• [WHAT TO PRODUCE]: Which lines of the material below contain the word "perform"? Copy out each of them.

• [TASK INPUT]:
────────────────────────────────────────

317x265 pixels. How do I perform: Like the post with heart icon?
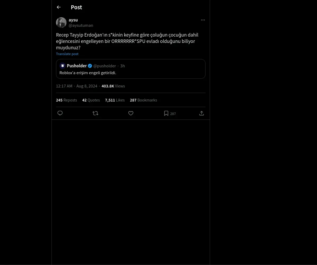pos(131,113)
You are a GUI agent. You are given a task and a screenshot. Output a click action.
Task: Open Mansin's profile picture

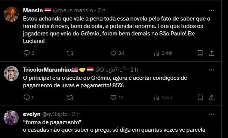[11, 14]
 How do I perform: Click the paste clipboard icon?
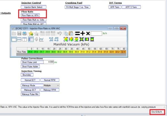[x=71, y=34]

────────────────────────────────────────

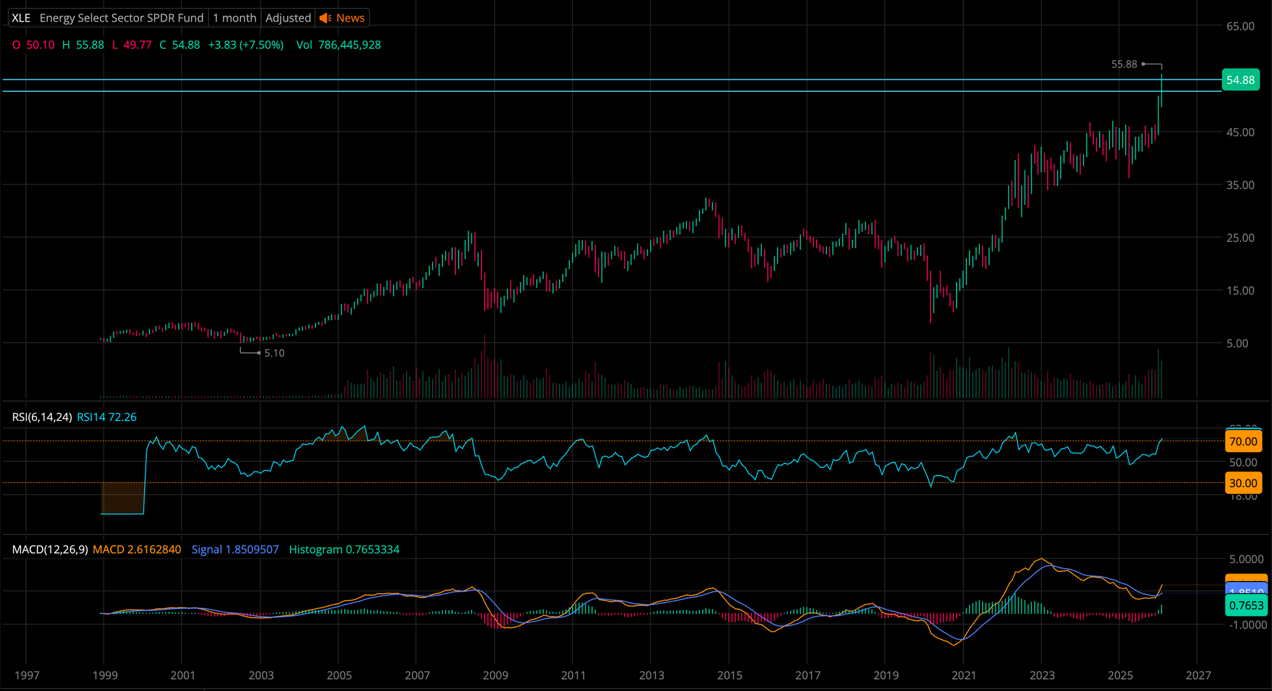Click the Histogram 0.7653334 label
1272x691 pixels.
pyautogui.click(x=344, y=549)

────────────────────────────────────────

• [THE ANSWER]:
317x265 pixels. How do I perform: Like the post with heart icon?
 How do I perform: Click the paste clipboard icon?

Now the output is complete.